La racionalidad económica los empuja a un mundo sin derechos: no los tienen los trabajadores que emplean, los consumidores que compran sus bienes y servicios ni los contribuyentes que se perjudican por los impuestos que ellos no pagan. Estos mismos empresarios enfrentan situaciones injustas, como el costo de financiamiento en el circuito paraformal. Se trata de un círculo vicioso perfecto en el que, en el mediano y largo plazos, todos perdemos.

¿Es posible frenar esta inercia perversa? Indudablemente, si somos capaces de construir otras reglas del juego, comenzando por respetar la división de poderes que consagra nuestro sistema republicano. Pero se ahonda el problema cuando el fortalecimiento de la autoridad presidencial se basa en la limitación de las facultades del Congreso y la gobernabilidad descansa en la posibilidad de influir en algunos fallos clave de una Corte bien predispuesta.

¿Seremos capaces de construir un Estado democrático eficaz, eficiente y solidario, que promueva una sociedad cohesionada, plural, integrada internamente e inteligentemente inserta en el mundo? Este es el principal desafío que tenemos los argentinos para salir de esta interminable decadencia.

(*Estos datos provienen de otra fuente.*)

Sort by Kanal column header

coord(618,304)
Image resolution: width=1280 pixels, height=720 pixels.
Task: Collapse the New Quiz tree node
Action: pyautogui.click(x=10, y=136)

Se construye estatalidad siguiendo críticamente los ejemplos y aprendiendo con humildad de la experiencia de los principales países de Occidente, los más desarrollados, democráticos, libres e igualitarios de que pueda dar cuenta la historia. Esto supone planes racionales, contar con los mejores recursos humanos y tecnológicos, y establecer serios controles institucionales con amplia participación ciudadana. Algo es seguro: no se construye estatalidad con esfuerzos espasmódicos o coyunturales, por mejor intencionados que sean.

Habrá siempre amenazas y sucesos que generarán gran impotencia. El terrorismo internacional demostró que puede vulnerar los dispositivos de seguridad aun de los Estados más poderosos. Y ante las catástrofes naturales, como la ocurrida recientemente en Asia, el único camino es concentrarse en la ayuda humanitaria y en la reconstrucción. Nuestro problema es bien distinto, mucho más básico y elemental. Depende de decisiones políticas y de la convicción perdurable de la ciudadanía. El futuro del país se juega en ellas.